Crafting a Medallion Architecture in Microsoft Fabric Lakehouse Part 1 of 2

Tutorial Part 1 of 2: Implementing the Bronze Layer and Silver Layer

This article will be split over 2 parts, in this first part we get familiarized with the medallion architecture and it’s structure followed by a tutorial on how to ingest data into the first layer i.e. the bronze layer. Then, we will look into the second layer of the medallion architecture, the silver layer and learn about best practices on cleaning and validating data.

In part 2 of our tutorial, we will delve into additional transformations, modelling of data and finally setting up our data for reporting, analytics, and Data Science, including ML modelling, in the third and final layer, the Gold layer.

What is the medallion lakehouse architecture?

A medallion architecture is a data design pattern and the most popular framework that provides an approach to organizing data. First coined by Databricks, it’s now widely adapted by Microsoft to describe stages of data processing within Microsoft Fabric. The goal is to purposely increment and improve data as it flows through each layer of the architecture. As an enterprise, you would like to keep raw data as-is to fallback to at any time in your analytics journey. Your final consumers of data should only interact with the transformed and modelled data. And, in the interim, you have your data transformations and modelling. So the flow goes likes this, raw data-> transformations -> curated data.

So, how do you implement a medallion architecture? In stages! First layer, is always the bronze layer, this is where we ingest raw data. In the second layer, we cleanse and validate our data, this is called the silver layer, and finally the gold layer as this is the end point where business users interact with the data. We don’t always have to stick to these three stages, you can always add more stages to fit your own business needs.

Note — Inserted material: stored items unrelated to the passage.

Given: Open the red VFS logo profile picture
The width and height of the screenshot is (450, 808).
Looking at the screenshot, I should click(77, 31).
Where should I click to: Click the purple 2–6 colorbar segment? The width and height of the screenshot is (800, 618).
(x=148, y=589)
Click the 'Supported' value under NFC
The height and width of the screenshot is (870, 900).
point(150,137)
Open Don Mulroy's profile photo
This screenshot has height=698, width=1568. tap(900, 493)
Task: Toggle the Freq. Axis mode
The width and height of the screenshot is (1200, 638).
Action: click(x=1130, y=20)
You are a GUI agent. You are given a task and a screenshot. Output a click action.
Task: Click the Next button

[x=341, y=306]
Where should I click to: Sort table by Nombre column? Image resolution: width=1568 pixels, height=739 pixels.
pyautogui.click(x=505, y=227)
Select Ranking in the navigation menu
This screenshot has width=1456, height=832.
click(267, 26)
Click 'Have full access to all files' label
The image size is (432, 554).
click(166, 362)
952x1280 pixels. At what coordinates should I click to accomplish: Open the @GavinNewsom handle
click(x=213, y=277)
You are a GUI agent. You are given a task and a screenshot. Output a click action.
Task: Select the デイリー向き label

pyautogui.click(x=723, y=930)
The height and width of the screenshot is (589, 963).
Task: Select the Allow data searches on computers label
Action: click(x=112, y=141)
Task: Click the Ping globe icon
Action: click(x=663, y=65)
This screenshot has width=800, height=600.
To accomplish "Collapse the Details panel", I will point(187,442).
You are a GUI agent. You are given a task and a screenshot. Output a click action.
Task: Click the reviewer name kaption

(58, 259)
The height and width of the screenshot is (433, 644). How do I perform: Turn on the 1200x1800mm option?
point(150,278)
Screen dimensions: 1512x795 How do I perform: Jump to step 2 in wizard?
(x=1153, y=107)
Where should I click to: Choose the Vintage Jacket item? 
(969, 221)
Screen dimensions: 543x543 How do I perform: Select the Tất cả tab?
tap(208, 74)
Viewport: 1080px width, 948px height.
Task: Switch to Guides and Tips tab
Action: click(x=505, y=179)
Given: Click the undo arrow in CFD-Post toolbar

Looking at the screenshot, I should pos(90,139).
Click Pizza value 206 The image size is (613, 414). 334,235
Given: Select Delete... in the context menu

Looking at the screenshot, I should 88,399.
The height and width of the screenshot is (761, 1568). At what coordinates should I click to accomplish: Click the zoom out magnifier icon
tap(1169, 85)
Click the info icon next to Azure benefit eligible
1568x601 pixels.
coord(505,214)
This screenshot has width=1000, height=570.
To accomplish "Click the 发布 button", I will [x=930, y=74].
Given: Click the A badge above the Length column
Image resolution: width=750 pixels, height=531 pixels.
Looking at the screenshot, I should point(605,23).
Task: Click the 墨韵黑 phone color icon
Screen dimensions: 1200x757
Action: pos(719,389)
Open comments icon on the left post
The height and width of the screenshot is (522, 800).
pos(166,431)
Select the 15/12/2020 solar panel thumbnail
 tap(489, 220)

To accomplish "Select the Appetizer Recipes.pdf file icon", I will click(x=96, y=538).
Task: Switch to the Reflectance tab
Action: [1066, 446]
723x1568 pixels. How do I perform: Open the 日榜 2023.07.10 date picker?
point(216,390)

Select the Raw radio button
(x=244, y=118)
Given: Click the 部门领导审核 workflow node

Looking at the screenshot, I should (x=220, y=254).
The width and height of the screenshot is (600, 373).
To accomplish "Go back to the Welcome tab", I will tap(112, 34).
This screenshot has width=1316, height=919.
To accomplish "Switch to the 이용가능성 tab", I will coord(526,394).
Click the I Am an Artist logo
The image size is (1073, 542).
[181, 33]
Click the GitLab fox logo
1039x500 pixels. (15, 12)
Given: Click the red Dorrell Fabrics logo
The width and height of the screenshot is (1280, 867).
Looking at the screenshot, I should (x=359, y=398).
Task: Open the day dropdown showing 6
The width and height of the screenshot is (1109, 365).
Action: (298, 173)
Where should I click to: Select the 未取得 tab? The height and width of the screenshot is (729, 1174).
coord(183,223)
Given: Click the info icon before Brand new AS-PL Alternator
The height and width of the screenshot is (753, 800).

Let’s get started with the tutorial

For this article, let’s use a CRM Sales Opportunity dataset that I found on Maven Analytics. This data includes information on accounts, products, sales teams, and sales opportunities for a fictious company that sells computer hardware. We are going to use this data set for our tutorial and learn how we can implement medallion architecture in Microsoft Fabric.

Take a look at the overall architecture for this project and review the different stages involved in the process.

Create a Lakehouse and upload data to bronze layer

Navigate to app.powerbi.com

Create a workspace and call it ‘Medallion’ with Fabric trial instance enabled in it.
Once complete, navigate to the workspace setting and enable the Data modelling setting. This will ensure we are able to create relationships in our semantic model.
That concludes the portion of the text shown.